Professor Haralambos Gavras is a pioneer in the field of the physiopharmacology of cardiovascular diseases. He is credited with the development and introduction of inhibitors of the renin-angiotensin system (RAS) in the treatment of hypertension and heart failure, which is now standard therapy that has significantly decreased the morbidity and mortality of cardiovascular diseases. He has earned international recognition, as shown by the numerous honors and awards from various scientific organizations, such as the American Heart Association, the International Society of Hypertension, the World Heart Federation, etc., as well as his election as President of learned societies, such as the American Society of Hypertension and the Interamerican Society of Hypertension.

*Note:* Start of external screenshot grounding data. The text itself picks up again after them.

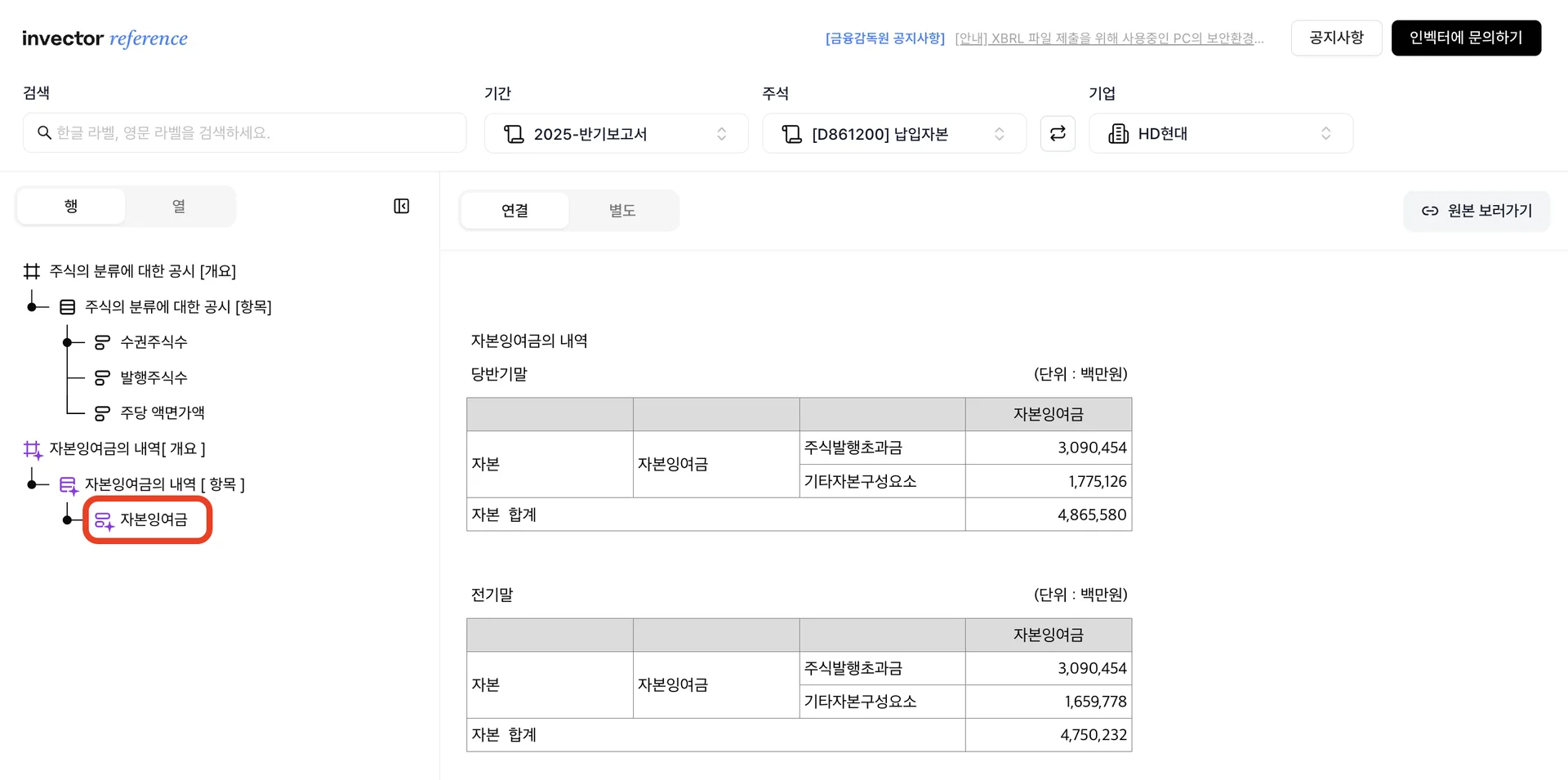Select 주당 액면가액 in the tree
This screenshot has height=780, width=1568.
click(x=163, y=413)
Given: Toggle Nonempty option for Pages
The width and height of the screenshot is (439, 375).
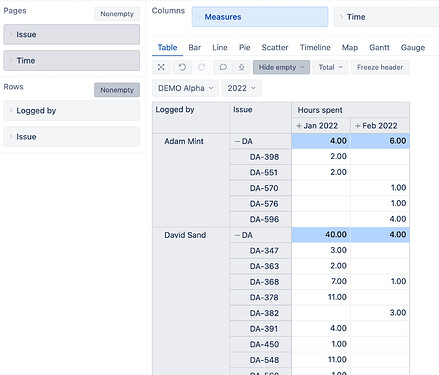Looking at the screenshot, I should pyautogui.click(x=117, y=14).
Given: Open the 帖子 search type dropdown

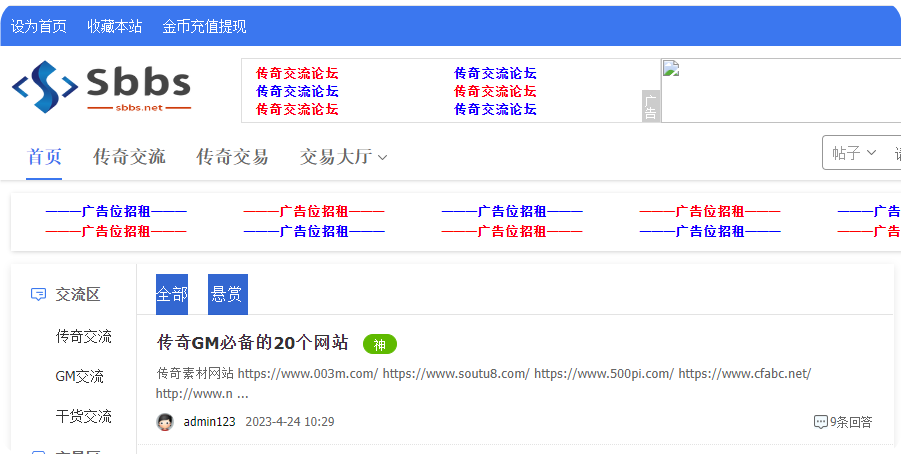Looking at the screenshot, I should click(853, 153).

His research on the role of the RAS in the pathophysiology of hypertension and ischemic heart disease started with the demonstration that angiotensin II excess can cause myocardial necrosis and renal tubular necrosis in experimental animals. He went on to explore the hemodynamic and biochemical effects of experimental drugs that block the RAS and produced the proof of concept needed before large controlled clinical trials would establish this therapeutic approach.
He also investigated vasoactive neurohumoral factors such as the interaction of vasopressin with the sympathetic nervous system in salt-sensitivity and development of salt-induced hypertension and the sympathoregulatory properties of central α2A– and α2B-adrenergic receptors. He then confirmed these experimental findings in clinical trials on patients with congestive heart failure, by demonstrating the hemodynamic benefits of vasopressin blockade and central sympathetic inhibition in this setting.
He joined the faculty of the Boston University School of Medicine in 1975 and for over 30 years he secured constant uninterrupted research funding from the NIH. He assembled a team of investigators including molecular/cellular biologists, experimentalists and clinical investigators who, under his leadership, conducted research in basic science, physiologic experiments in animal models and clinical studies in which the research findings were successfully applied to treatment of patients.
More recently, using molecular biology techniques and genetically engineered animals he investigated the molecular pathways of hypertensive target organ damage, which led to the discovery and characterization of a novel, previously unknown gene, the cardiomyopathy associated 3 (Cmya3) gene, now renamed Xirp-2, that mediates ischemic myocardial tissue damage, the discovery of a novel cellular receptor of the angiotensin converting enzyme, as well as the cardioprotective potential of a selective B2 receptor agonist of bradykinin in acute coronary syndromes. He has authored or co-authored over 650 publications. In recognition of his excellence as a “bench to bedside” researcher and clinician he has earned numerous awards including the Arthur C. Corcoran 1993, the Lewis K.Dahl 1994 and the Novartis 2000 Awards from the A.H.A., the Talal Zein Award 1999 from the Mediterranean Association of Cardiology and Cardiac Surgery, the Franz Volhard Award 2004 from the World Heart Federation/I.S.H., as well as many awards from Hellenic biomedical societies in the U.S.A and Greece and honorary doctorates from the Universities of Athens, Thessaloniki and Patras, Greece. He has been elected Fellow of the Royal College of Physicians (Glasgow), member of the Greek Academy of Science, Chairman of the Council of Hypertension of the American Heart Association, member of the European Research Council and of various National Advisory Boards, which have at various times established the clinical guidelines for the treatment of hypertension that regulate therapy of this condition worldwide.